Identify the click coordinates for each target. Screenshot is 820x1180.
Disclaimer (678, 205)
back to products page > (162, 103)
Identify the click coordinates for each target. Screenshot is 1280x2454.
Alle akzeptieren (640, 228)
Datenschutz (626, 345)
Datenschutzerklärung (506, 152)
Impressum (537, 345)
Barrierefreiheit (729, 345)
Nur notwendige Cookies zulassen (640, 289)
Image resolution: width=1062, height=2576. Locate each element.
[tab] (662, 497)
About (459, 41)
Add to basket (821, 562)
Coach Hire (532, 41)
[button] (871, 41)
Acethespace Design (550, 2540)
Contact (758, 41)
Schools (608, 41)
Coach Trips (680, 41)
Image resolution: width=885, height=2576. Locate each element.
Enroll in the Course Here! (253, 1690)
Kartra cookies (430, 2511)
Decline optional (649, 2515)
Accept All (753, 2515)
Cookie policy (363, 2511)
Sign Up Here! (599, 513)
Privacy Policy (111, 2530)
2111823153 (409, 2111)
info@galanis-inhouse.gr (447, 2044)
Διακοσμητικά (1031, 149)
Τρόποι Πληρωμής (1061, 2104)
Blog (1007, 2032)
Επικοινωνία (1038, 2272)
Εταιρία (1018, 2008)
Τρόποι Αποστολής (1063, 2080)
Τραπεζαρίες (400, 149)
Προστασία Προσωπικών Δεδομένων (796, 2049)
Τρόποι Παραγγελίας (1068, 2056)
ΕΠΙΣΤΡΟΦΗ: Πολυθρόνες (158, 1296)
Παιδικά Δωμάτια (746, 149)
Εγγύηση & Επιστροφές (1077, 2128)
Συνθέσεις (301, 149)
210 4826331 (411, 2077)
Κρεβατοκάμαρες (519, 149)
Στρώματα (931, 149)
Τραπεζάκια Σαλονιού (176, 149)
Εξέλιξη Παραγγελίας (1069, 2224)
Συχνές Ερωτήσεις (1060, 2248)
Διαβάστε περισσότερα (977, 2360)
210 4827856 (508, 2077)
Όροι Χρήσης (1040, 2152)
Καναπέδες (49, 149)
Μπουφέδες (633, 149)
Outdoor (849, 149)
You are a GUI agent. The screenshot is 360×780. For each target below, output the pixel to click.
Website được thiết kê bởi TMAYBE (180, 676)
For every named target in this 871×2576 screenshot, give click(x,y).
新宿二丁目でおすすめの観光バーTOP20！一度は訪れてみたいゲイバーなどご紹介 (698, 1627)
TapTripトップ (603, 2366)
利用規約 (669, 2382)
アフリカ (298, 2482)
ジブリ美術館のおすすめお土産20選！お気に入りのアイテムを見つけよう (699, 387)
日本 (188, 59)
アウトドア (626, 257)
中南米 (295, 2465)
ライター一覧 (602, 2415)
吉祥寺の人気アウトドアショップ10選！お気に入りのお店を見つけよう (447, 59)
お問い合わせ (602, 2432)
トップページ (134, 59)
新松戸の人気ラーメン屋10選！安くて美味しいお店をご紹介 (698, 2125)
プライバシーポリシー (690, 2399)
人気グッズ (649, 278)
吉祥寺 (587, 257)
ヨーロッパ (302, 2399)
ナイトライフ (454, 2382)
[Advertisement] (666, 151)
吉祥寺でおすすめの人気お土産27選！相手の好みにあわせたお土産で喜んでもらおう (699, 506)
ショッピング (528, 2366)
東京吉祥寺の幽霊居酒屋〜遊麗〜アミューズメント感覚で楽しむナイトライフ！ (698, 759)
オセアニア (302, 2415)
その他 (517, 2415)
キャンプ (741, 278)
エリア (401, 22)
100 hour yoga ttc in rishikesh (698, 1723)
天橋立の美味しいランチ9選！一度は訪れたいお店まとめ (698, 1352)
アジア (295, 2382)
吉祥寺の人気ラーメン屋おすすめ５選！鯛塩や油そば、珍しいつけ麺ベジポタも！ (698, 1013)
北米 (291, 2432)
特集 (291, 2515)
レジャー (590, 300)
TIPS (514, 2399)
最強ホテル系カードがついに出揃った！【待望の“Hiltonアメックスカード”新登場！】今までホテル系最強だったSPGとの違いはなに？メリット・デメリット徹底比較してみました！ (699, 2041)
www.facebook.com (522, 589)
___
» Try it: Using the listing above, return word for word each line from the one that has "[tab] (662, 497)" through the one that has "You are a GUI", and no line outside that range.

» Answer section:
[tab] (662, 497)
About (459, 41)
Add to basket (821, 562)
Coach Hire (532, 41)
[button] (871, 41)
Acethespace Design (550, 2540)
Contact (758, 41)
Schools (608, 41)
Coach Trips (680, 41)
Image resolution: width=885, height=2576. Locate each element.
Enroll in the Course Here! (253, 1690)
Kartra cookies (430, 2511)
Decline optional (649, 2515)
Accept All (753, 2515)
Cookie policy (363, 2511)
Sign Up Here! (599, 513)
Privacy Policy (111, 2530)
2111823153 (409, 2111)
info@galanis-inhouse.gr (447, 2044)
Διακοσμητικά (1031, 149)
Τρόποι Πληρωμής (1061, 2104)
Blog (1007, 2032)
Επικοινωνία (1038, 2272)
Εταιρία (1018, 2008)
Τρόποι Αποστολής (1063, 2080)
Τραπεζαρίες (400, 149)
Προστασία Προσωπικών Δεδομένων (796, 2049)
Τρόποι Παραγγελίας (1068, 2056)
ΕΠΙΣΤΡΟΦΗ: Πολυθρόνες (158, 1296)
Παιδικά Δωμάτια (746, 149)
Εγγύηση & Επιστροφές (1077, 2128)
Συνθέσεις (301, 149)
210 4826331 (411, 2077)
Κρεβατοκάμαρες (519, 149)
Στρώματα (931, 149)
Τραπεζάκια Σαλονιού (176, 149)
Εξέλιξη Παραγγελίας (1069, 2224)
Συχνές Ερωτήσεις (1060, 2248)
Διαβάστε περισσότερα (977, 2360)
210 4827856 (508, 2077)
Όροι Χρήσης (1040, 2152)
Καναπέδες (49, 149)
Μπουφέδες (633, 149)
Outdoor (849, 149)
You are a GUI agent. The screenshot is 360×780. For each target below, output the pixel to click.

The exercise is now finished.